Longtime residents of Blogistan have warned me not to wander too deeply into the Comments section. (I am told that the bleached bones of unlucky writers now gleam in the sun there by the side of the road.) However, yesterday's post on the Baseball Hall Of Fame has revealed you all to be a feisty bunch of omadhauns, so I'd like to continue the discussion. I made it clear that I think it's professionally unsound for journalists to participate in the voting but, like many of you, I don't have a real solution. Former players and current HOF members make the most sense ethically, but the performance of the Veterans Committee has not overwhelmed me. It seems to veer wildly between settling old scores and letting in everyone you drank with at Toots Shor's back in '47. Letting the fans vote is a nice thought but, really, the All-Star balloting? What say you mooks?
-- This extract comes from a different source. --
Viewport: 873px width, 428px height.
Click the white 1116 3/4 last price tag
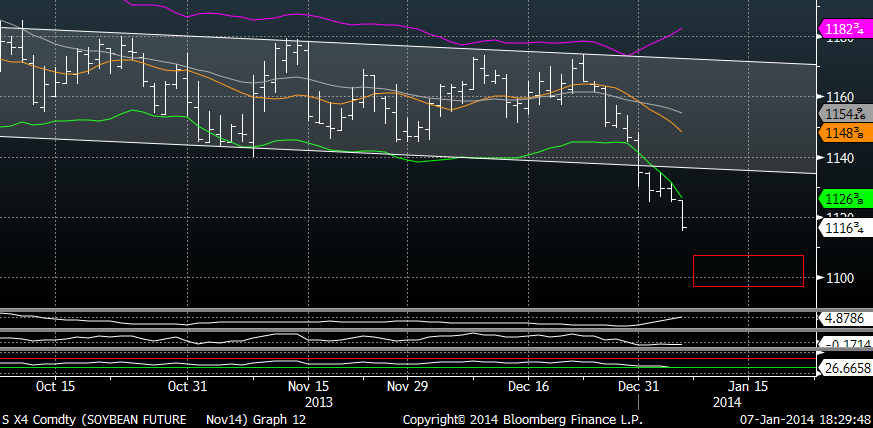pos(846,228)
Also, it has come to my attention that I may have overstated the difficulty that Bert Blyleven will have on future ballots. You have to figure that the voters next year give Robbie Alomar around 99.99 percent of the vote out of pure shame. Of the first-time eligibles in 2011 only Jeff Bagwell really stands out. (Rafael Palmeiro? Juan Gonzalez? Yeah, right.) Although you do have to wonder this about Bagwell -- Is He Really A First Ballot Hall Of Famer?
(We'll take a brief break here while I hit myself in the head with a hammer. Thank you.)
This leaves us with Blyleven, who seems to be as well-positioned next year as he was this year. Which is, of course, the problem. Something out there beyond the usual statistical and semantic volleyball of the HOF electorate is seriously working against the guy, and has been for quite a while. That said, out of an abundance of caution, and as a measure of the respect I have for my Commenters (God love 'em!) I'm willing to admit that I was wrong -- Bert Blyleven has a much greater chance of being elected to the Baseball Hall Of Fame than I do.